▸ Task goal
Line by line, write out the material exactly.

▸ Source data
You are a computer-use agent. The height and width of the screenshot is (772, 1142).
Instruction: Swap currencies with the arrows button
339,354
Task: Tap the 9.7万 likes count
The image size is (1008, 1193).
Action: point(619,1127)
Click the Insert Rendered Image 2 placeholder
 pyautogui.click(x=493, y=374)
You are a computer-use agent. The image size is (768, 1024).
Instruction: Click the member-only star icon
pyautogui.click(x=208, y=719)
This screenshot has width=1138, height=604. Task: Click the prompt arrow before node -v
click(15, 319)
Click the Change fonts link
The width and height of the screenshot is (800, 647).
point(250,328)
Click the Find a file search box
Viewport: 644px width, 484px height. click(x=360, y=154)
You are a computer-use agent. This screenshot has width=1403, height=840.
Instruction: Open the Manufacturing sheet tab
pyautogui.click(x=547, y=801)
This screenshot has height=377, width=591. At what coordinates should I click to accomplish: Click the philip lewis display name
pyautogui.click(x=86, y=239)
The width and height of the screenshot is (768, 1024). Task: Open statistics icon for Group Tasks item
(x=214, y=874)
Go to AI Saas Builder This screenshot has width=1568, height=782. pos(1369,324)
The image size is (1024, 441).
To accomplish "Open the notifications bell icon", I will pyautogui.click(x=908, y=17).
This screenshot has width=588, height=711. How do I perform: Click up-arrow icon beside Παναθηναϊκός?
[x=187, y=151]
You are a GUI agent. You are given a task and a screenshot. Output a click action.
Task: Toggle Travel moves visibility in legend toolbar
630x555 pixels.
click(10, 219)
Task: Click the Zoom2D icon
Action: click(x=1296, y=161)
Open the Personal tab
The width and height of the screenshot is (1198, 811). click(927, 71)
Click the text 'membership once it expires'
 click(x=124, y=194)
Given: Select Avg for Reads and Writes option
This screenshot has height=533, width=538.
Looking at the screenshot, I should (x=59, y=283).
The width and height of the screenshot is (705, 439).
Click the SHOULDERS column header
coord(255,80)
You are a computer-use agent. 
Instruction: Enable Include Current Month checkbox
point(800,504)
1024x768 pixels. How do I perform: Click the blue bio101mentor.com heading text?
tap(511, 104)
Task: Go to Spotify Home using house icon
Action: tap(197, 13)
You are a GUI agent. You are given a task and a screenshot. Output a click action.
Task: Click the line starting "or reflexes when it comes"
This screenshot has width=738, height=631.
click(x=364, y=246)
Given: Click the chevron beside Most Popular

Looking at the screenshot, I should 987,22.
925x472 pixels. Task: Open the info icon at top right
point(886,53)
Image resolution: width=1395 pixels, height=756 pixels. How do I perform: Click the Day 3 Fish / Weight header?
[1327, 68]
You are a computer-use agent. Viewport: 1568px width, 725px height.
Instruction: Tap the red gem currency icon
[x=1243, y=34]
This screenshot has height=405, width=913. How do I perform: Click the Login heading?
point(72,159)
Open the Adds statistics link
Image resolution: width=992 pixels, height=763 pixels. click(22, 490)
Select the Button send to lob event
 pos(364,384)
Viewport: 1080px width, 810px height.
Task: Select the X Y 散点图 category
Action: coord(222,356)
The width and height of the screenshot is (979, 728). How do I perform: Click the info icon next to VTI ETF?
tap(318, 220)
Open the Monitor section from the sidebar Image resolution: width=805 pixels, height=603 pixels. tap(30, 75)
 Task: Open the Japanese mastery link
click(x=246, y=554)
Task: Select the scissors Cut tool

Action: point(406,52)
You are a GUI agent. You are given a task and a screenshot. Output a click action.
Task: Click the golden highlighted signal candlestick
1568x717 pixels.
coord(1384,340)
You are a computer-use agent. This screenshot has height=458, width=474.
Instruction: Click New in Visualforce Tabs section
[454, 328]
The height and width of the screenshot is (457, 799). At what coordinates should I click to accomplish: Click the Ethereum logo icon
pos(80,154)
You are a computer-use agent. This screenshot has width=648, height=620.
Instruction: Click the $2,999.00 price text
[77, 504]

▸ Answer space
You are a computer-use agent. The height and width of the screenshot is (772, 1142).
Instruction: Swap currencies with the arrows button
339,354
Task: Tap the 9.7万 likes count
The image size is (1008, 1193).
Action: point(619,1127)
Click the Insert Rendered Image 2 placeholder
 pyautogui.click(x=493, y=374)
You are a computer-use agent. The image size is (768, 1024).
Instruction: Click the member-only star icon
pyautogui.click(x=208, y=719)
This screenshot has width=1138, height=604. Task: Click the prompt arrow before node -v
click(15, 319)
Click the Change fonts link
The width and height of the screenshot is (800, 647).
point(250,328)
Click the Find a file search box
Viewport: 644px width, 484px height. click(x=360, y=154)
You are a computer-use agent. This screenshot has width=1403, height=840.
Instruction: Open the Manufacturing sheet tab
pyautogui.click(x=547, y=801)
This screenshot has height=377, width=591. At what coordinates should I click to accomplish: Click the philip lewis display name
pyautogui.click(x=86, y=239)
The width and height of the screenshot is (768, 1024). Task: Open statistics icon for Group Tasks item
(x=214, y=874)
Go to AI Saas Builder This screenshot has width=1568, height=782. pos(1369,324)
The image size is (1024, 441).
To accomplish "Open the notifications bell icon", I will pyautogui.click(x=908, y=17).
This screenshot has width=588, height=711. How do I perform: Click up-arrow icon beside Παναθηναϊκός?
[x=187, y=151]
You are a GUI agent. You are given a task and a screenshot. Output a click action.
Task: Toggle Travel moves visibility in legend toolbar
630x555 pixels.
click(10, 219)
Task: Click the Zoom2D icon
Action: click(x=1296, y=161)
Open the Personal tab
The width and height of the screenshot is (1198, 811). click(927, 71)
Click the text 'membership once it expires'
 click(x=124, y=194)
Given: Select Avg for Reads and Writes option
This screenshot has height=533, width=538.
Looking at the screenshot, I should (x=59, y=283).
The width and height of the screenshot is (705, 439).
Click the SHOULDERS column header
coord(255,80)
You are a computer-use agent. 
Instruction: Enable Include Current Month checkbox
point(800,504)
1024x768 pixels. How do I perform: Click the blue bio101mentor.com heading text?
tap(511, 104)
Task: Go to Spotify Home using house icon
Action: tap(197, 13)
You are a GUI agent. You are given a task and a screenshot. Output a click action.
Task: Click the line starting "or reflexes when it comes"
This screenshot has width=738, height=631.
click(x=364, y=246)
Given: Click the chevron beside Most Popular

Looking at the screenshot, I should 987,22.
925x472 pixels. Task: Open the info icon at top right
point(886,53)
Image resolution: width=1395 pixels, height=756 pixels. How do I perform: Click the Day 3 Fish / Weight header?
[1327, 68]
You are a computer-use agent. Viewport: 1568px width, 725px height.
Instruction: Tap the red gem currency icon
[x=1243, y=34]
This screenshot has height=405, width=913. How do I perform: Click the Login heading?
point(72,159)
Open the Adds statistics link
Image resolution: width=992 pixels, height=763 pixels. click(22, 490)
Select the Button send to lob event
 pos(364,384)
Viewport: 1080px width, 810px height.
Task: Select the X Y 散点图 category
Action: coord(222,356)
The width and height of the screenshot is (979, 728). How do I perform: Click the info icon next to VTI ETF?
tap(318, 220)
Open the Monitor section from the sidebar Image resolution: width=805 pixels, height=603 pixels. tap(30, 75)
 Task: Open the Japanese mastery link
click(x=246, y=554)
Task: Select the scissors Cut tool

Action: point(406,52)
You are a GUI agent. You are given a task and a screenshot. Output a click action.
Task: Click the golden highlighted signal candlestick
1568x717 pixels.
coord(1384,340)
You are a computer-use agent. This screenshot has height=458, width=474.
Instruction: Click New in Visualforce Tabs section
[454, 328]
The height and width of the screenshot is (457, 799). At what coordinates should I click to accomplish: Click the Ethereum logo icon
pos(80,154)
You are a computer-use agent. This screenshot has width=648, height=620.
Instruction: Click the $2,999.00 price text
[77, 504]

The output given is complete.